Barry from Storage Wars bought a unit for $2.50. No one wanted it so he just shouted out a bid. Inside the unit an old dresser and baby items. The unit looked sad, really.
Barry however laughed all the way to the bank. Inside the top drawer of the dresser were several antique fly bottles appraised at $2,000!
Candy and Courtney from Storage Wars: New York bought a unit that had one pathetic box. No one wanted the unit. Inside the box a fur coat! Wham, bam, thank you Ma’am.
I know what you’re thinking… the producers placed those items to sensationalize Barry’s lost cause of a room and C&C’s pitiful unit. I cannot confirm nor refute. But what if they didn’t?
Types of rooms passed over.
- Box or two inside
- Inexpensive furniture
- Garbage bags
- Sparse items
Did you see the episode on Auction Hunters where Allen ripped open garbage bags and found money? Not just pocket change but paper money too.
If you spend anywhere from $1 to $20 for a storage unit that no one wants, isn’t it fair to say you could possibly sell the contents for a slight profit at a flea market, swap meet or even a garage sale?
One man’s junk is another man’s treasure.
How can you lose if you spend so little? That dresser Barry discarded could probably sell for $20 at a flea market.

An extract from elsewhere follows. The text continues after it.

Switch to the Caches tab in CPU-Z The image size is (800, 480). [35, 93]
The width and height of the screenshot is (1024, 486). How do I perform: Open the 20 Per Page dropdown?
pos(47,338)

The unwanted clothes Allen tossed out from the garage bags may have sold for a decent return at a swap meet.
Those unwanted storage units that appear be trash might be the jack pot you seek. You spend $5-$20 (or more) on junk food a week without blinking an eye. No return there (except the spare tire around your waist). Spend $1-$20 on a storage unit that no one wants and take the chance you’ll find something valuable.
What you see is not always what you get.